*** Opening of Material to process ***
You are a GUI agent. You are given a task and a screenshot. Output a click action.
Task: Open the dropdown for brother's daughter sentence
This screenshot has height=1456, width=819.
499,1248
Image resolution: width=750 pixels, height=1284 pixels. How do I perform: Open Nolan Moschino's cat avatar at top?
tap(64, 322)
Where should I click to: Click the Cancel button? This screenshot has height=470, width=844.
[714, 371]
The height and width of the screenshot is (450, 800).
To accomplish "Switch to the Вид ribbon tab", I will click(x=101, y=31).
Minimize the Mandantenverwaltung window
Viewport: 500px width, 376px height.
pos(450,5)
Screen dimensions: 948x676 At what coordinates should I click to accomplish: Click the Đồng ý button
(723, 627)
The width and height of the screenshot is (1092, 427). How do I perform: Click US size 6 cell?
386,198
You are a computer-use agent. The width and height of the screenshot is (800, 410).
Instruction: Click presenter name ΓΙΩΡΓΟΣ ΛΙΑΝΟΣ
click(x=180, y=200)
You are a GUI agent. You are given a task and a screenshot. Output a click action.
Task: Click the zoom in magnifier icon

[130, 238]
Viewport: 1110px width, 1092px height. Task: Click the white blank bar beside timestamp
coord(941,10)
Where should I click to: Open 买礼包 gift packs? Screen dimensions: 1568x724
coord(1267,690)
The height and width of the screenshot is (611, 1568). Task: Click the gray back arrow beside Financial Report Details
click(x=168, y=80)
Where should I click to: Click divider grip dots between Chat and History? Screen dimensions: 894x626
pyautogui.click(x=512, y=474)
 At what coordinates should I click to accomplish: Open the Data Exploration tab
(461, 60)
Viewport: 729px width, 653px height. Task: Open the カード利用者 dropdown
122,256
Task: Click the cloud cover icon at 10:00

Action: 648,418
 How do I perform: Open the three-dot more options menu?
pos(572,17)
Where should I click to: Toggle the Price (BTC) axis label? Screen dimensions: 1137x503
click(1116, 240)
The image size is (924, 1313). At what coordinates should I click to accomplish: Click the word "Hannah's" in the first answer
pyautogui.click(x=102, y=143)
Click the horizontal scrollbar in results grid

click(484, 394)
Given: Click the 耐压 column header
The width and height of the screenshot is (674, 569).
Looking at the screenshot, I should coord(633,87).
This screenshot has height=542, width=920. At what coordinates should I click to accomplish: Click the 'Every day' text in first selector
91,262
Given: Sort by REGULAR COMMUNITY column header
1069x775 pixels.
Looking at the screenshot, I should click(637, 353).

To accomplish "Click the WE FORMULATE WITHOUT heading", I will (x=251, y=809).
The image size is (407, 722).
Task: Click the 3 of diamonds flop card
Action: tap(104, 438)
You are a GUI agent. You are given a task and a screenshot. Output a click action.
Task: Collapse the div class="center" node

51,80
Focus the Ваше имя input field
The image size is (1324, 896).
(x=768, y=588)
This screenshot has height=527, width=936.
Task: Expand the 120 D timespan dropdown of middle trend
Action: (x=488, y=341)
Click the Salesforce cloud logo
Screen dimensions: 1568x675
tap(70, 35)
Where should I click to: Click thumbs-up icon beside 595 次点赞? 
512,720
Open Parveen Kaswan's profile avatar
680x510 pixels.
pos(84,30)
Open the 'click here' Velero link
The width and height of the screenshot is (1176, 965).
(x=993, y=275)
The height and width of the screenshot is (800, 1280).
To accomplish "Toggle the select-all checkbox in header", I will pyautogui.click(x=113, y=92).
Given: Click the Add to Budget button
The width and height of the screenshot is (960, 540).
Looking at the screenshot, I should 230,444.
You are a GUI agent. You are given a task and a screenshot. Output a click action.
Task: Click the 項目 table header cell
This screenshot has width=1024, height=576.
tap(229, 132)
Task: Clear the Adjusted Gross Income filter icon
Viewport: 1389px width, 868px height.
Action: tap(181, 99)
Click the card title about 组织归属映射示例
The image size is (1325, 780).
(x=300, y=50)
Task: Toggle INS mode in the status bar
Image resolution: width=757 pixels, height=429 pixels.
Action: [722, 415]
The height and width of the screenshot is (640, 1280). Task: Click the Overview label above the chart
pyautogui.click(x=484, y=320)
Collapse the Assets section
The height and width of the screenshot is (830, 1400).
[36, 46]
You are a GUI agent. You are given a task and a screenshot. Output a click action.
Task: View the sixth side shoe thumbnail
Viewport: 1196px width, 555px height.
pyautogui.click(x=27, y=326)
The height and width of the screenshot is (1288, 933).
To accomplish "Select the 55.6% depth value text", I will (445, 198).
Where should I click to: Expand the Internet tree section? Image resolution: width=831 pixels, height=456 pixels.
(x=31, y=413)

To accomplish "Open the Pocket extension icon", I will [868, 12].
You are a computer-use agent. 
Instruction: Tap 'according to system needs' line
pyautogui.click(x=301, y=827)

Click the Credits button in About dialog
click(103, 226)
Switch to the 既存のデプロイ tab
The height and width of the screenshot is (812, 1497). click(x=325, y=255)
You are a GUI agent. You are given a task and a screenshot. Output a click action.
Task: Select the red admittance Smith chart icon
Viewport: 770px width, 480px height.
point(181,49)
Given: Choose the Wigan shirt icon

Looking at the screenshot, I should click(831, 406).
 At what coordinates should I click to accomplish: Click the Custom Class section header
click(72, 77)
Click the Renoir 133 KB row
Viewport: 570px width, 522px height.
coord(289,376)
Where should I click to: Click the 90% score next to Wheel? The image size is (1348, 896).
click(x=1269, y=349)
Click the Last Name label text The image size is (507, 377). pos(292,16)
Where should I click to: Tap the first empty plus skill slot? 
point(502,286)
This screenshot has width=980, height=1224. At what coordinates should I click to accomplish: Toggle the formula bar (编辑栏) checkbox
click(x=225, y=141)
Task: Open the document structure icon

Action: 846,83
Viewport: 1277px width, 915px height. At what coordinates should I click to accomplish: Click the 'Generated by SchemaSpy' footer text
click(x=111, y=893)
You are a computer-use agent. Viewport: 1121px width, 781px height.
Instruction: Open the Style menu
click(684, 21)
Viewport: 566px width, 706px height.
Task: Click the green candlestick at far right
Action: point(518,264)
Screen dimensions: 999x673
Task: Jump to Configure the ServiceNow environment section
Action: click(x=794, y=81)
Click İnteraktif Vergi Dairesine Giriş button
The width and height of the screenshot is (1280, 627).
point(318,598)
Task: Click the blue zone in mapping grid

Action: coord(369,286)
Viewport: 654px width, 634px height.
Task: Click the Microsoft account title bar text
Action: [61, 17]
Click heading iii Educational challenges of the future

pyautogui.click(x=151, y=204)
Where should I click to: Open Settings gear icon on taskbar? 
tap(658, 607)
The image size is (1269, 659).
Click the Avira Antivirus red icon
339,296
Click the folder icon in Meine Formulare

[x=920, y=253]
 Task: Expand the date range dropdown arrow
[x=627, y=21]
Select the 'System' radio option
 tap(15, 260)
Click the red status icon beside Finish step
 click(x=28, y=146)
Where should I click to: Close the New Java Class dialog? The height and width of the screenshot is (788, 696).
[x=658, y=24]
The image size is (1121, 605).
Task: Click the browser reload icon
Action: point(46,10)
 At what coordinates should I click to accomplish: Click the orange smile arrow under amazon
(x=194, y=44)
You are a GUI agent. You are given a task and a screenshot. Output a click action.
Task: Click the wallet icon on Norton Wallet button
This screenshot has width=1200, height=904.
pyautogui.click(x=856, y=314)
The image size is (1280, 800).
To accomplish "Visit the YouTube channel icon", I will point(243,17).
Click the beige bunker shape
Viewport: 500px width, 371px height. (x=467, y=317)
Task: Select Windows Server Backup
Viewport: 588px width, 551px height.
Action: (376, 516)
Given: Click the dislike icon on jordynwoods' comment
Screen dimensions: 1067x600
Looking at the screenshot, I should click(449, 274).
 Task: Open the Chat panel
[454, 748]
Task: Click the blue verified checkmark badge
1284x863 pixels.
*** Close of Material to process ***
Send back every entry precisely as given.

You are a GUI agent. You are given a task and a screenshot. Output a click action.
Task: Open the dropdown for brother's daughter sentence
This screenshot has height=1456, width=819.
499,1248
Image resolution: width=750 pixels, height=1284 pixels. How do I perform: Open Nolan Moschino's cat avatar at top?
tap(64, 322)
Where should I click to: Click the Cancel button? This screenshot has height=470, width=844.
[714, 371]
The height and width of the screenshot is (450, 800).
To accomplish "Switch to the Вид ribbon tab", I will click(x=101, y=31).
Minimize the Mandantenverwaltung window
Viewport: 500px width, 376px height.
pos(450,5)
Screen dimensions: 948x676 At what coordinates should I click to accomplish: Click the Đồng ý button
(723, 627)
The width and height of the screenshot is (1092, 427). How do I perform: Click US size 6 cell?
386,198
You are a computer-use agent. The width and height of the screenshot is (800, 410).
Instruction: Click presenter name ΓΙΩΡΓΟΣ ΛΙΑΝΟΣ
click(x=180, y=200)
You are a GUI agent. You are given a task and a screenshot. Output a click action.
Task: Click the zoom in magnifier icon

[130, 238]
Viewport: 1110px width, 1092px height. Task: Click the white blank bar beside timestamp
coord(941,10)
Where should I click to: Open 买礼包 gift packs? Screen dimensions: 1568x724
coord(1267,690)
The height and width of the screenshot is (611, 1568). Task: Click the gray back arrow beside Financial Report Details
click(x=168, y=80)
Where should I click to: Click divider grip dots between Chat and History? Screen dimensions: 894x626
pyautogui.click(x=512, y=474)
 At what coordinates should I click to accomplish: Open the Data Exploration tab
(461, 60)
Viewport: 729px width, 653px height. Task: Open the カード利用者 dropdown
122,256
Task: Click the cloud cover icon at 10:00

Action: 648,418
 How do I perform: Open the three-dot more options menu?
pos(572,17)
Where should I click to: Toggle the Price (BTC) axis label? Screen dimensions: 1137x503
click(1116, 240)
The image size is (924, 1313). At what coordinates should I click to accomplish: Click the word "Hannah's" in the first answer
pyautogui.click(x=102, y=143)
Click the horizontal scrollbar in results grid

click(484, 394)
Given: Click the 耐压 column header
The width and height of the screenshot is (674, 569).
Looking at the screenshot, I should coord(633,87).
This screenshot has height=542, width=920. At what coordinates should I click to accomplish: Click the 'Every day' text in first selector
91,262
Given: Sort by REGULAR COMMUNITY column header
1069x775 pixels.
Looking at the screenshot, I should click(637, 353).

To accomplish "Click the WE FORMULATE WITHOUT heading", I will (x=251, y=809).
The image size is (407, 722).
Task: Click the 3 of diamonds flop card
Action: tap(104, 438)
You are a GUI agent. You are given a task and a screenshot. Output a click action.
Task: Collapse the div class="center" node

51,80
Focus the Ваше имя input field
The image size is (1324, 896).
(x=768, y=588)
This screenshot has height=527, width=936.
Task: Expand the 120 D timespan dropdown of middle trend
Action: (x=488, y=341)
Click the Salesforce cloud logo
Screen dimensions: 1568x675
tap(70, 35)
Where should I click to: Click thumbs-up icon beside 595 次点赞? 
512,720
Open Parveen Kaswan's profile avatar
680x510 pixels.
pos(84,30)
Open the 'click here' Velero link
The width and height of the screenshot is (1176, 965).
(x=993, y=275)
The height and width of the screenshot is (800, 1280).
To accomplish "Toggle the select-all checkbox in header", I will pyautogui.click(x=113, y=92).
Given: Click the Add to Budget button
The width and height of the screenshot is (960, 540).
Looking at the screenshot, I should 230,444.
You are a GUI agent. You are given a task and a screenshot. Output a click action.
Task: Click the 項目 table header cell
This screenshot has width=1024, height=576.
tap(229, 132)
Task: Clear the Adjusted Gross Income filter icon
Viewport: 1389px width, 868px height.
Action: tap(181, 99)
Click the card title about 组织归属映射示例
The image size is (1325, 780).
(x=300, y=50)
Task: Toggle INS mode in the status bar
Image resolution: width=757 pixels, height=429 pixels.
Action: [722, 415]
The height and width of the screenshot is (640, 1280). Task: Click the Overview label above the chart
pyautogui.click(x=484, y=320)
Collapse the Assets section
The height and width of the screenshot is (830, 1400).
[36, 46]
You are a GUI agent. You are given a task and a screenshot. Output a click action.
Task: View the sixth side shoe thumbnail
Viewport: 1196px width, 555px height.
pyautogui.click(x=27, y=326)
The height and width of the screenshot is (1288, 933).
To accomplish "Select the 55.6% depth value text", I will (445, 198).
Where should I click to: Expand the Internet tree section? Image resolution: width=831 pixels, height=456 pixels.
(x=31, y=413)

To accomplish "Open the Pocket extension icon", I will [868, 12].
You are a computer-use agent. 
Instruction: Tap 'according to system needs' line
pyautogui.click(x=301, y=827)

Click the Credits button in About dialog
click(103, 226)
Switch to the 既存のデプロイ tab
The height and width of the screenshot is (812, 1497). click(x=325, y=255)
You are a GUI agent. You are given a task and a screenshot. Output a click action.
Task: Select the red admittance Smith chart icon
Viewport: 770px width, 480px height.
point(181,49)
Given: Choose the Wigan shirt icon

Looking at the screenshot, I should click(831, 406).
 At what coordinates should I click to accomplish: Click the Custom Class section header
click(72, 77)
Click the Renoir 133 KB row
Viewport: 570px width, 522px height.
coord(289,376)
Where should I click to: Click the 90% score next to Wheel? The image size is (1348, 896).
click(x=1269, y=349)
Click the Last Name label text The image size is (507, 377). pos(292,16)
Where should I click to: Tap the first empty plus skill slot? 
point(502,286)
This screenshot has width=980, height=1224. At what coordinates should I click to accomplish: Toggle the formula bar (编辑栏) checkbox
click(x=225, y=141)
Task: Open the document structure icon

Action: 846,83
Viewport: 1277px width, 915px height. At what coordinates should I click to accomplish: Click the 'Generated by SchemaSpy' footer text
click(x=111, y=893)
You are a computer-use agent. Viewport: 1121px width, 781px height.
Instruction: Open the Style menu
click(684, 21)
Viewport: 566px width, 706px height.
Task: Click the green candlestick at far right
Action: point(518,264)
Screen dimensions: 999x673
Task: Jump to Configure the ServiceNow environment section
Action: click(x=794, y=81)
Click İnteraktif Vergi Dairesine Giriş button
The width and height of the screenshot is (1280, 627).
point(318,598)
Task: Click the blue zone in mapping grid

Action: coord(369,286)
Viewport: 654px width, 634px height.
Task: Click the Microsoft account title bar text
Action: [61, 17]
Click heading iii Educational challenges of the future

pyautogui.click(x=151, y=204)
Where should I click to: Open Settings gear icon on taskbar? 
tap(658, 607)
The image size is (1269, 659).
Click the Avira Antivirus red icon
339,296
Click the folder icon in Meine Formulare

[x=920, y=253]
 Task: Expand the date range dropdown arrow
[x=627, y=21]
Select the 'System' radio option
 tap(15, 260)
Click the red status icon beside Finish step
 click(x=28, y=146)
Where should I click to: Close the New Java Class dialog? The height and width of the screenshot is (788, 696).
[x=658, y=24]
The image size is (1121, 605).
Task: Click the browser reload icon
Action: point(46,10)
 At what coordinates should I click to accomplish: Click the orange smile arrow under amazon
(x=194, y=44)
You are a GUI agent. You are given a task and a screenshot. Output a click action.
Task: Click the wallet icon on Norton Wallet button
This screenshot has width=1200, height=904.
pyautogui.click(x=856, y=314)
The image size is (1280, 800).
To accomplish "Visit the YouTube channel icon", I will point(243,17).
Click the beige bunker shape
Viewport: 500px width, 371px height. (x=467, y=317)
Task: Select Windows Server Backup
Viewport: 588px width, 551px height.
Action: (376, 516)
Given: Click the dislike icon on jordynwoods' comment
Screen dimensions: 1067x600
Looking at the screenshot, I should click(449, 274).
 Task: Open the Chat panel
[454, 748]
Task: Click the blue verified checkmark badge
1284x863 pixels.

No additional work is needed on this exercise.